Provided records below:
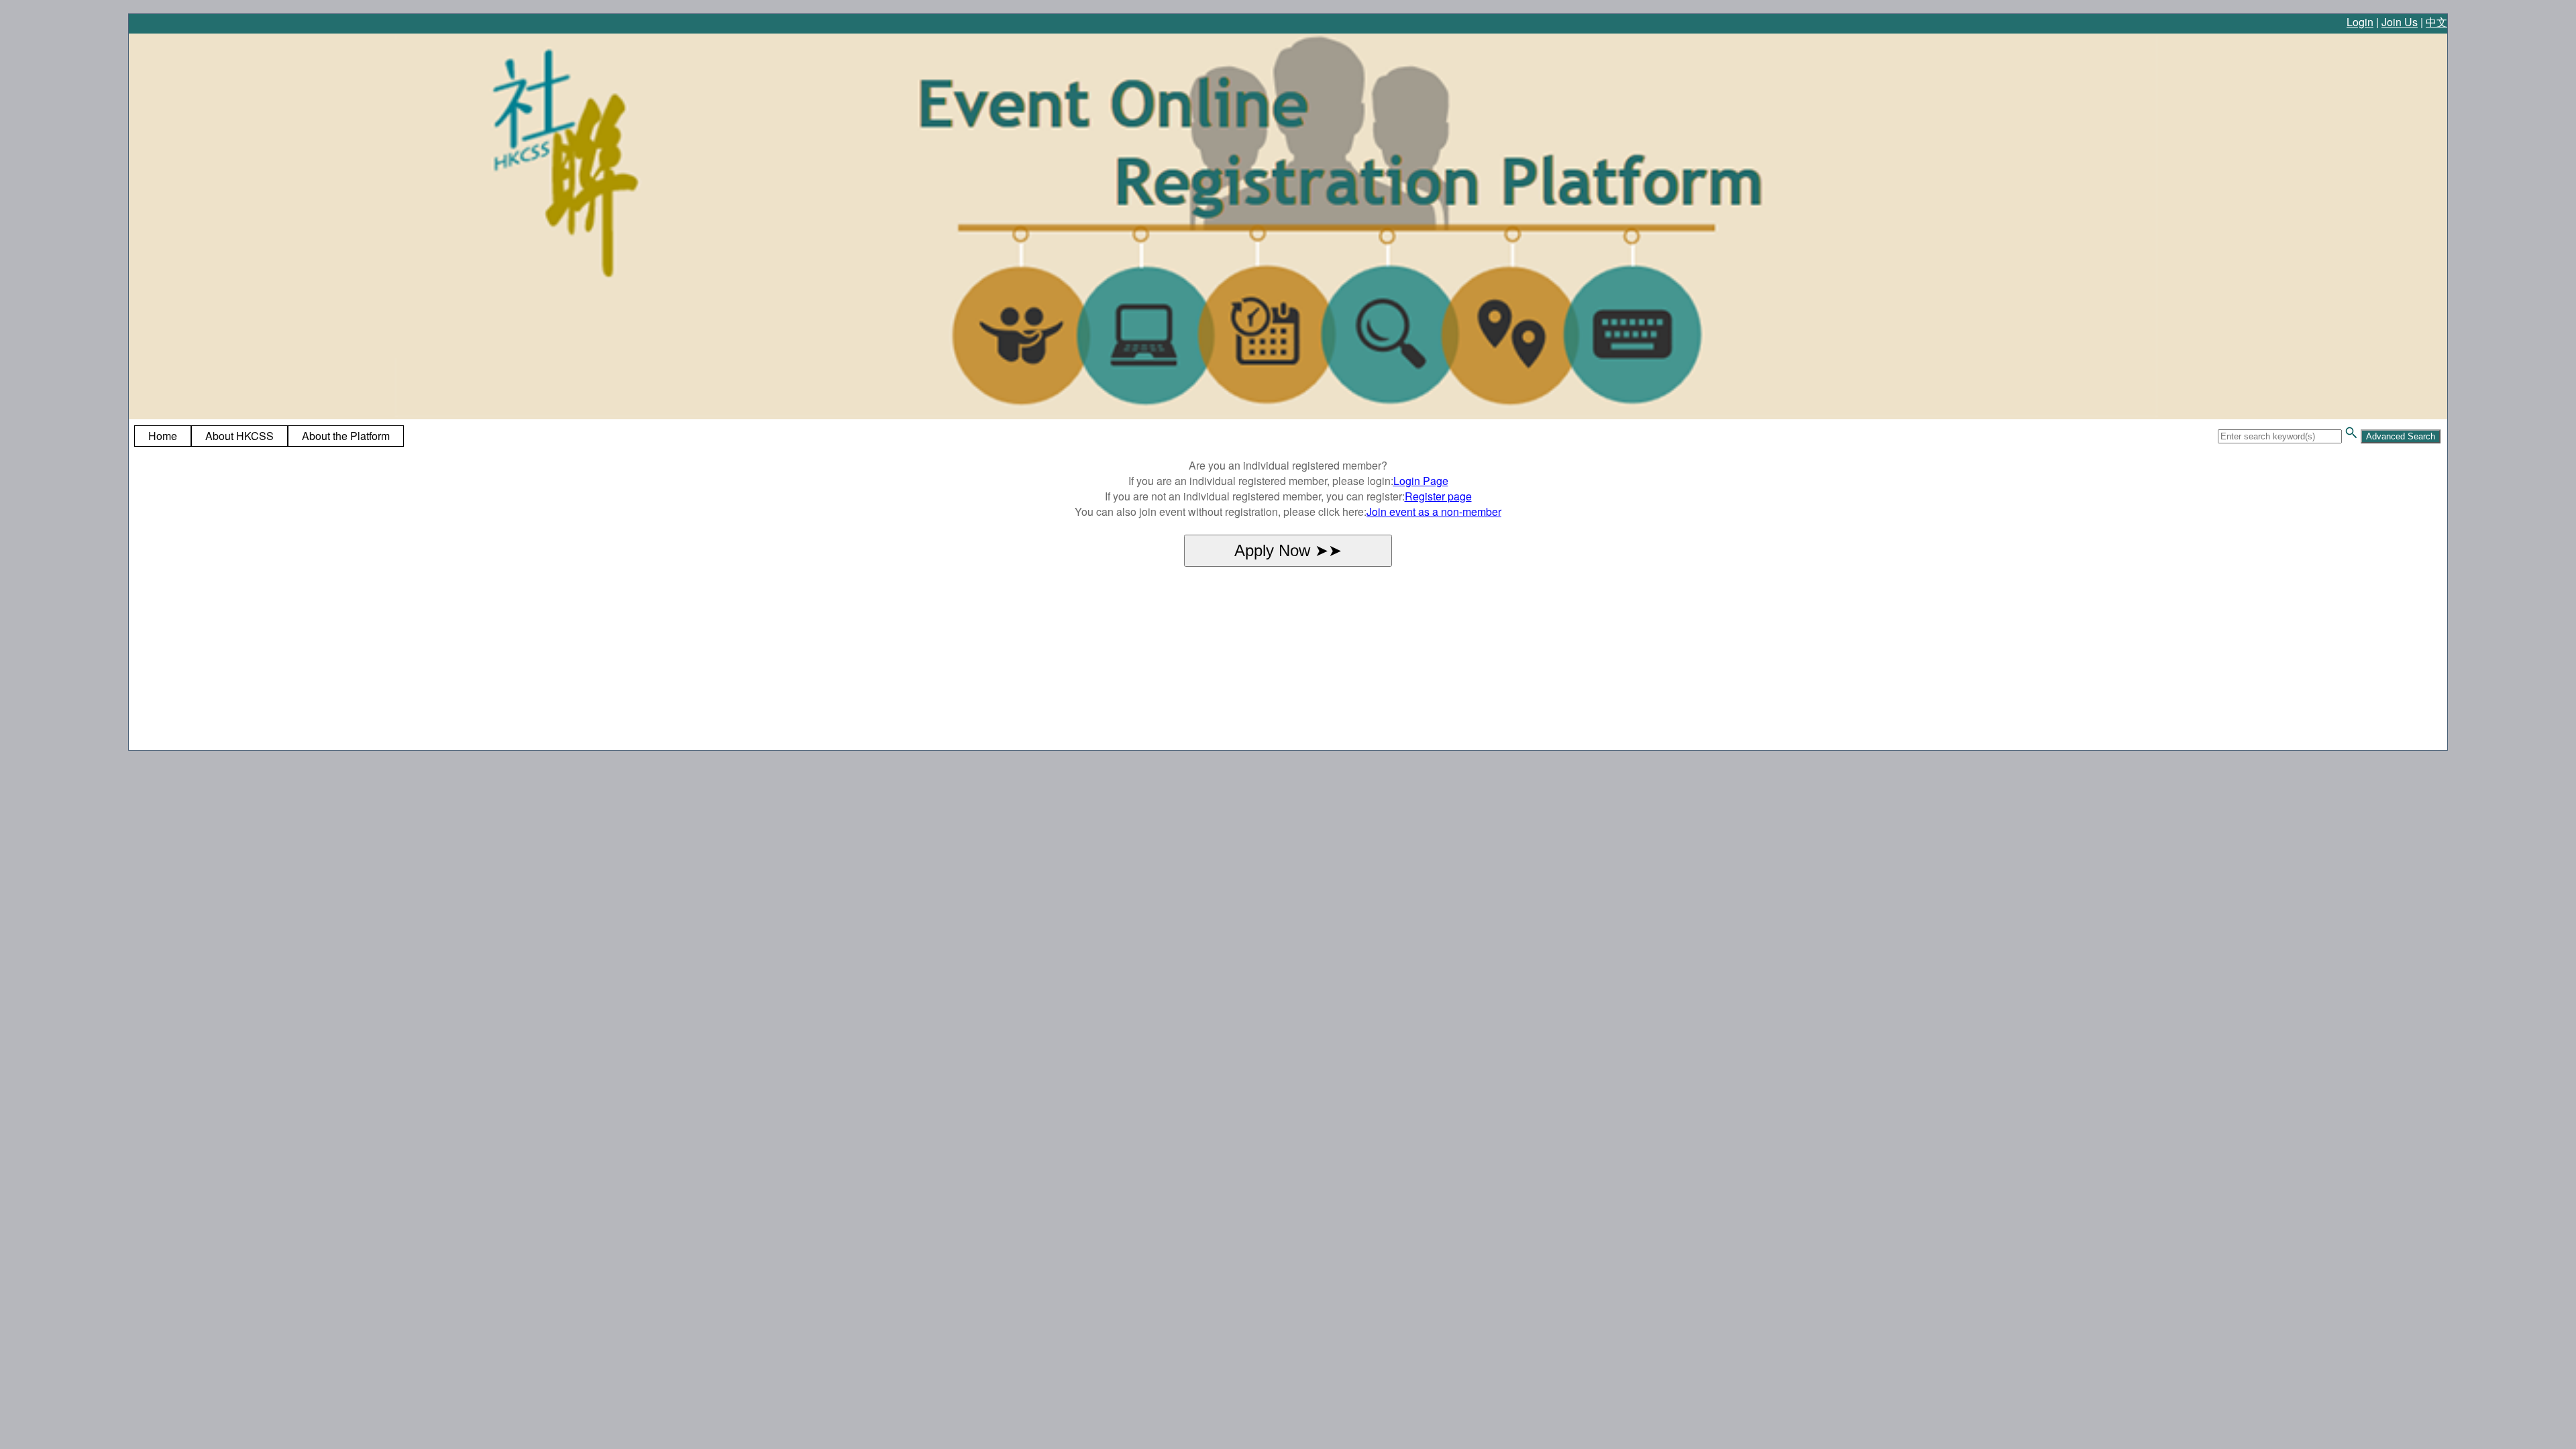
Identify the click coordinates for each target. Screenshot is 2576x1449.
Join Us (2399, 22)
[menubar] (269, 436)
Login (2360, 22)
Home (162, 435)
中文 (2436, 22)
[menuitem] (162, 436)
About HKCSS (239, 435)
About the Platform (346, 435)
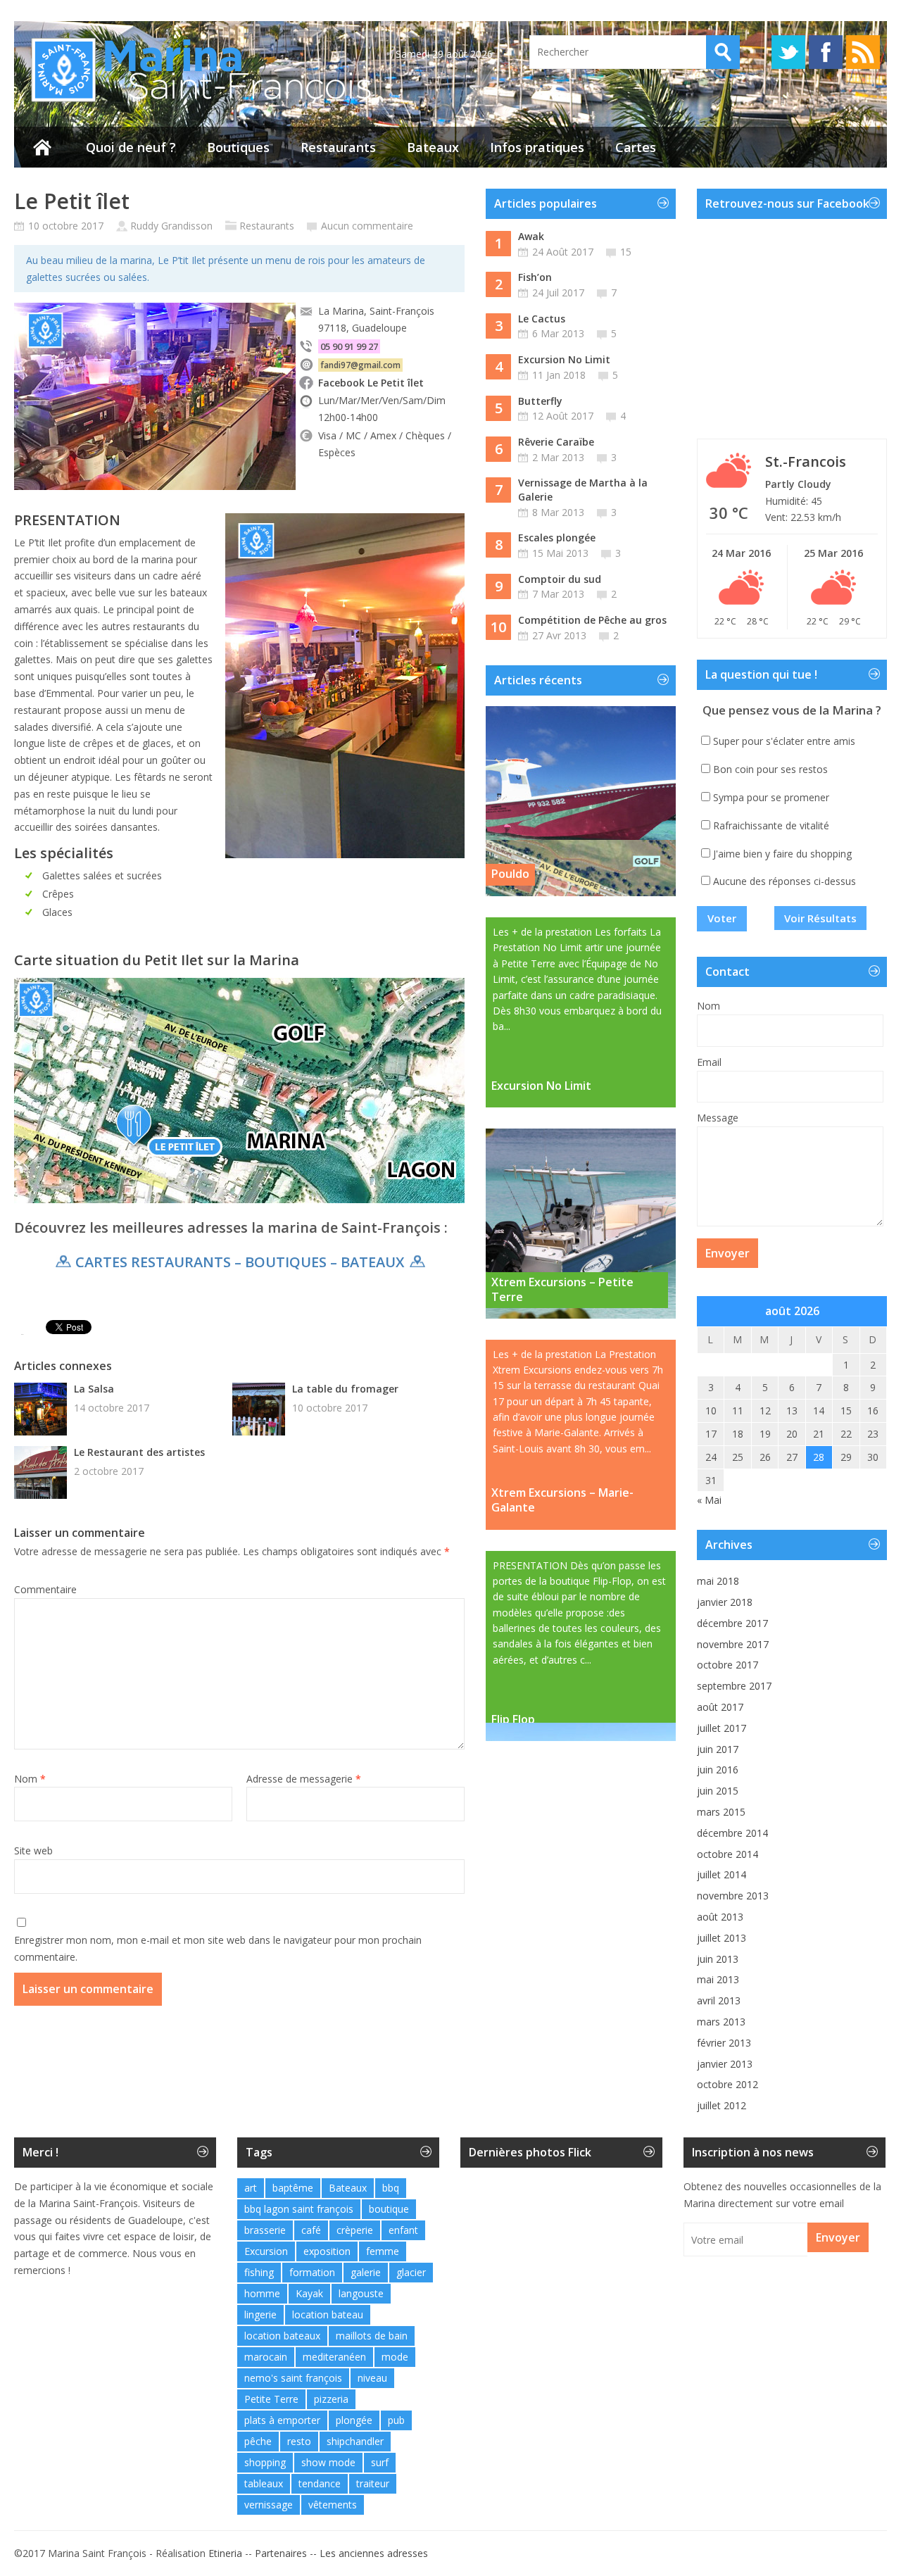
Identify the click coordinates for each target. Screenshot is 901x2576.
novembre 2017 (733, 1644)
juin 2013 (717, 1959)
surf (380, 2462)
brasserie (265, 2230)
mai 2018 (718, 1581)
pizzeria (331, 2399)
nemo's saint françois (293, 2378)
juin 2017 (717, 1749)
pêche (258, 2441)
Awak (531, 236)
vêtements (332, 2504)
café (311, 2230)
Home (42, 147)
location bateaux (282, 2335)
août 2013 (720, 1916)
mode (395, 2356)
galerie (366, 2272)
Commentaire (45, 1589)
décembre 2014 (732, 1833)
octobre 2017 (727, 1664)
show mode (328, 2462)
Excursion (266, 2251)
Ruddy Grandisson (171, 225)
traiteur (372, 2483)
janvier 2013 (724, 2064)
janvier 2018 (724, 1602)
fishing (259, 2272)
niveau (372, 2378)
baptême (292, 2187)
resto (299, 2441)
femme (382, 2251)
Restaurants (338, 147)
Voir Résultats (820, 918)
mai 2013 (718, 1979)
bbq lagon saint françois (298, 2209)
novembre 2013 (733, 1895)
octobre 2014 (727, 1854)
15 (625, 251)
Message (717, 1117)
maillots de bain (372, 2335)
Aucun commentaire (367, 225)
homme (262, 2293)
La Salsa (94, 1388)
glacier (411, 2272)
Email (709, 1062)
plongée (354, 2420)
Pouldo (510, 874)
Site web (33, 1850)
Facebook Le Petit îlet (371, 382)
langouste (361, 2293)
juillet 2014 (721, 1874)
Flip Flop (513, 1718)
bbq (390, 2187)
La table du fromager (345, 1388)
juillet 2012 (721, 2105)
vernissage (268, 2504)
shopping (265, 2462)
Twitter (788, 52)
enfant (403, 2230)
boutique (389, 2209)
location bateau (327, 2314)
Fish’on (535, 277)
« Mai (709, 1500)
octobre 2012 (727, 2084)
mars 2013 (721, 2021)
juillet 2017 (721, 1728)
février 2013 (724, 2042)
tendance (319, 2483)
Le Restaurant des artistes (139, 1452)
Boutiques (238, 147)
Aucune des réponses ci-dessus (784, 881)
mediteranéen (334, 2356)
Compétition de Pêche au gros (592, 620)
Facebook (826, 52)
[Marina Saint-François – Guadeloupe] (194, 101)
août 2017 (720, 1707)
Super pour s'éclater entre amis (784, 741)
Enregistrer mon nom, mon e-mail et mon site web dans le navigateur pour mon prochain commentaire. (218, 1948)
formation (312, 2272)
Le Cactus (541, 318)
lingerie (260, 2314)
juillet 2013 (721, 1937)
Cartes (635, 147)
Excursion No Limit (564, 359)
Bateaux (433, 147)
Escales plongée (557, 537)
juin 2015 (717, 1790)
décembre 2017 (732, 1623)
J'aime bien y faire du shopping (782, 853)
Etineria (225, 2553)
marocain (265, 2356)
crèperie (354, 2230)
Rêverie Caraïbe (556, 441)
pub (396, 2420)
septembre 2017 (734, 1685)
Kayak (309, 2293)
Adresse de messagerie (303, 1778)
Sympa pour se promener (771, 797)
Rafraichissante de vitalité (771, 825)
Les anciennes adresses (374, 2553)
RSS (863, 52)
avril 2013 (719, 2000)
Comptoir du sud (559, 579)
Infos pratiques (537, 147)
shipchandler (355, 2441)
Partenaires (281, 2553)
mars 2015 (721, 1811)
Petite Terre (271, 2399)
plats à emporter (282, 2420)
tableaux (263, 2483)
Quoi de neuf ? (131, 147)
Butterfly (540, 401)
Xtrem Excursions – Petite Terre (562, 1289)
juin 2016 (717, 1769)
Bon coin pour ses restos (770, 769)
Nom (30, 1778)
End of Provided records.
* **What is expected**
Write out the lines of the entries above exactly, beginning with the first and ending with the line that contains "fishing (259, 2272)". No picture goes in.

* **Exercise output**
Identify the click coordinates for each target. Screenshot is 2576x1449.
Join Us (2399, 22)
[menubar] (269, 436)
Login (2360, 22)
Home (162, 435)
中文 (2436, 22)
[menuitem] (162, 436)
About HKCSS (239, 435)
About the Platform (346, 435)
Identify the click coordinates for each target. Screenshot is 901x2576.
novembre 2017 (733, 1644)
juin 2013 (717, 1959)
surf (380, 2462)
brasserie (265, 2230)
mai 2018 (718, 1581)
pizzeria (331, 2399)
nemo's saint françois (293, 2378)
juin 2017 (717, 1749)
pêche (258, 2441)
Awak (531, 236)
vêtements (332, 2504)
café (311, 2230)
Home (42, 147)
location bateaux (282, 2335)
août 2013 (720, 1916)
mode (395, 2356)
galerie (366, 2272)
Commentaire (45, 1589)
décembre 2014 (732, 1833)
octobre 2017 (727, 1664)
show mode (328, 2462)
Excursion (266, 2251)
Ruddy Grandisson (171, 225)
traiteur (372, 2483)
janvier 2013 (724, 2064)
janvier 2018 (724, 1602)
fishing (259, 2272)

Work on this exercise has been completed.